President Joe Biden today tried boosting the U.S.’s image at a climate summit of world leaders in Egypt. Biden did not announce any new major policies, but said the U.S. is following through on vows to cut greenhouse gas emissions.

“We’re proving that good climate policy is good economic policy,” Biden told a room of representatives of governments around the world. “The United States of America will meet our emissions targets by 2030.”

But looming in the background at the summit are questions over whether the U.S., China and other wealthy nations owe developing countries reparations for increasingly destructive climate impacts. [NPR]

The international summit comes as the world may have just nine years to prevent catastrophic warming, according to a new study. [Washington Post]

5. Chimpanzees and gorillas: Best buds 4 eva

For more than 20 years, researchers watched chimpanzees and gorillas in the Republic of Congo and found they can develop lasting friendships, according to a paper published in the journal iScience.

“They witnessed young individuals of both species playing and wrestling with each other — interactions that can foster their development,” NPR reports. “And when bands of the two species encountered each other, researchers saw gorillas and chimps scan the others and then approach the ones they knew.”

OK, now that I think about it, wasn’t this a plot point in one of the more recent Planet of the Apes movies? Well, if so, I for one welcome our new overlords. [NPR]

Here’s what else is happening

  • Ald. Tom Tunney takes a pass on Chicago’s mayoral election. [Chicago Sun-Times]
  • Here’s a look at how close votes are for outstanding House and Senate races. [NPR]
  • Applications for student loan forgiveness were suspended after a federal judge struck down the plan. [Politico]
  • The weather will get cooler in the Chicago area this weekend. [Chicago Sun-Times]

Oh, and one more thing …

I’d like to give a special shoutout to someone who has been a pleasure to work with — Maureen O’Donnell, who is retiring as the obituary writer for the Chicago Sun-Times. I’m not going to lie, the news is making me teary eyed.

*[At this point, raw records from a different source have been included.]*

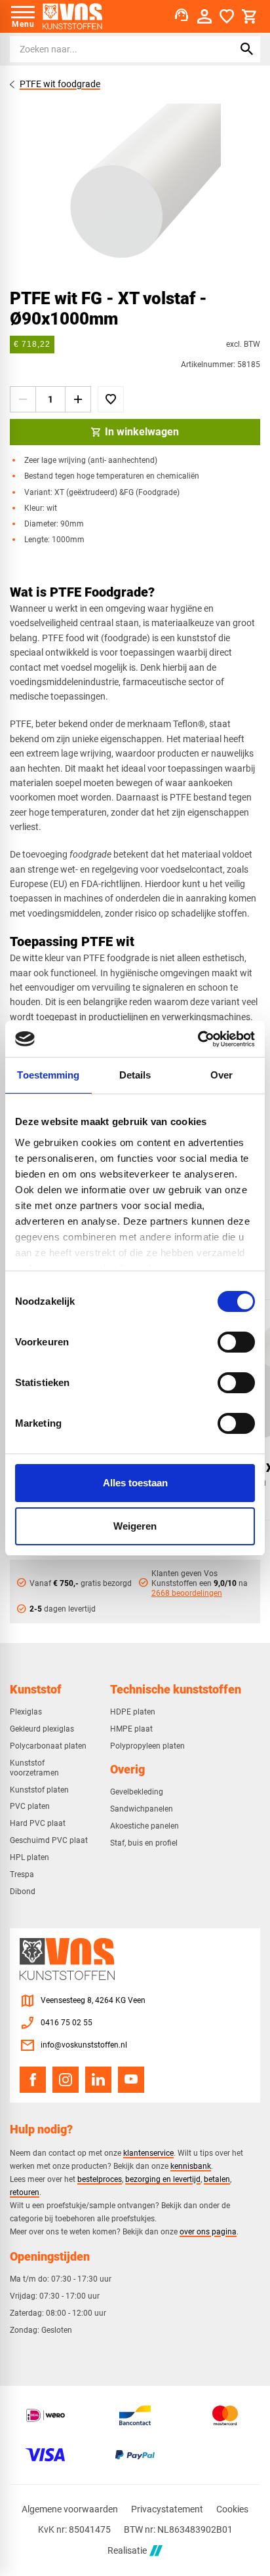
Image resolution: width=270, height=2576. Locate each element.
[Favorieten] (227, 16)
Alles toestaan (135, 1482)
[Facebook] (33, 2080)
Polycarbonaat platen (48, 1746)
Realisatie (127, 2550)
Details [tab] (135, 1074)
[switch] (236, 1342)
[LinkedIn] (98, 2080)
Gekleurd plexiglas (42, 1729)
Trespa (22, 1874)
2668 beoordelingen (186, 1593)
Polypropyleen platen (147, 1746)
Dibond (22, 1891)
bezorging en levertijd (163, 2179)
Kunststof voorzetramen (34, 1767)
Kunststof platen (39, 1789)
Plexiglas (26, 1711)
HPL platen (29, 1857)
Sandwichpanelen (141, 1808)
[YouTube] (131, 2080)
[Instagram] (65, 2080)
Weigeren (135, 1526)
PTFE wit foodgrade (60, 84)
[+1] (78, 399)
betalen (217, 2179)
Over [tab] (221, 1074)
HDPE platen (132, 1711)
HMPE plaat (131, 1729)
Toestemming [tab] (48, 1074)
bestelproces (99, 2179)
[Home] (72, 16)
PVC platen (30, 1806)
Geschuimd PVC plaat (49, 1840)
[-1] (23, 399)
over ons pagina (208, 2231)
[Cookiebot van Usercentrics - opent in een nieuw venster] (197, 1039)
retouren (24, 2192)
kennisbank (190, 2166)
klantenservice (148, 2153)
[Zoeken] (247, 49)
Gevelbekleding (136, 1791)
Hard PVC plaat (38, 1823)
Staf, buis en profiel (144, 1843)
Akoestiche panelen (144, 1826)
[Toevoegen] (111, 399)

Maureen’s empathy and ability to connect to people from all walks of life helped make her one of the best in the biz.

And while I’ll deeply miss seeing her byline in the paper, I look forward to hearing about her adventures traveling. [Chicago Sun-Times]

Tell me something good ...

I got to see this precious sweet angel last week. His name is Ernie, and he is a big dog who thinks he is a small dog.

But he’s got me thinking: What is one of your favorite pets?

Kim writes:

“Furrio. Hands down. Furrio is my favorite pet of all time. My 8-year-old self named him after picking him out from the animal shelter because he licked my hand through the chainlink cage. He was by far the most chill dog at the shelter. Turns out that’s because he had all the worms.

“After nearly two decades of being comically ornery and excessively furry, his legacy came to an end on Oct. 16, 2006. I remember the date because he passed away during halftime of the Monday night football game when the Bears overcame a 20 point deficit to beat the Arizona Cardinals. The NFL ranks it as one of the greatest comebacks of all time. The Bears scored NO points in the first half then won it 24-23. I’m not saying... I’m just saying. A legend of a dog and a legendary comeback!”

And Helen wrote a haiku:

Kitty has no claws;

her velvet paw draws my hand

close, enough to bite.

Thank you so much to everyone who shared their memories of their favorite pets. I’m sorry I couldn’t share them all, but it was nice hearing from you this week.